2. It was found that the salts can be divided into two groups according to their effect on the P.D. at the isoelectric point. The salts of the first group including salts of the type of NaCl, CaCl2, and Na2SO4 affect the P.D. of proteins at the isoelectric point but little; the second group includes salts with a trivalent or tetravalent ion such as LaCl3 or Na4Fe(CN)6. These latter salts produce a high P.D. on the isoelectric particles, LaCl3 making them positively and Na4Fe(CN)6 making them negatively charged. This difference in the action of the two groups of salts agrees with the observations on the effect of the same salts on the anomalous osmosis through collodion membranes coated with gelatin.

3. At pH 4.0 the three proteins have a positive cataphoretic charge which is increased by LaCl3 but not by NaCl or CaCl2, and which is reversed by Na4Fe(CN)6, the latter salt making the cataphoretic charge of the particles strongly negative.

4. At pH 5.8 the protein particles have a negative cataphoretic charge which is strongly increased by Na4Fe(CN)6 but practically not at all by Na2SO4 or NaCl, and which is reversed by LaCl3. the latter salt making the cataphoretic charge of the particles strongly positive.

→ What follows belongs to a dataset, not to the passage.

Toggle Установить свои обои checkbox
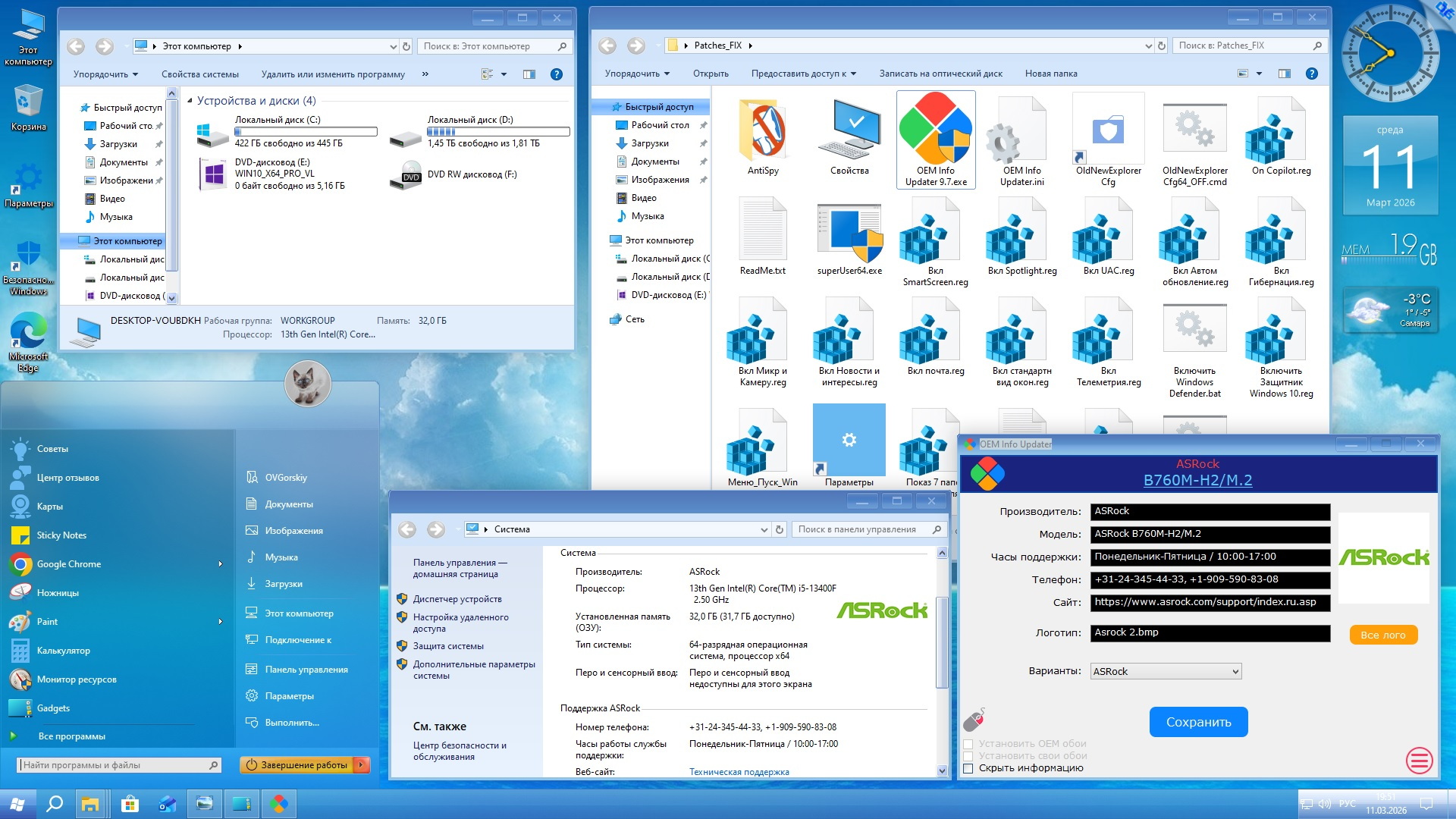The height and width of the screenshot is (819, 1456). pyautogui.click(x=968, y=756)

5. The fact that electrolytes affect the cataphoretic P.D. of protein particles in the same way, no matter whether the protein is denatured egg albumin or a genuine protein like gelatin, furnishes proof that the solutions of genuine proteins such as crystalline egg albumin or gelatin are not diaphasic systems, since we shall show in a subsequent paper that proteins insoluble in water, e.g. denatured egg albumin, are precipitated when the cataphoretic P.D. falls below a certain critical value, while water-soluble proteins, e.g. genuine crystalline egg albumin or gelatin, stay in solution even if the P.D. of the particles falls below the critical P.D.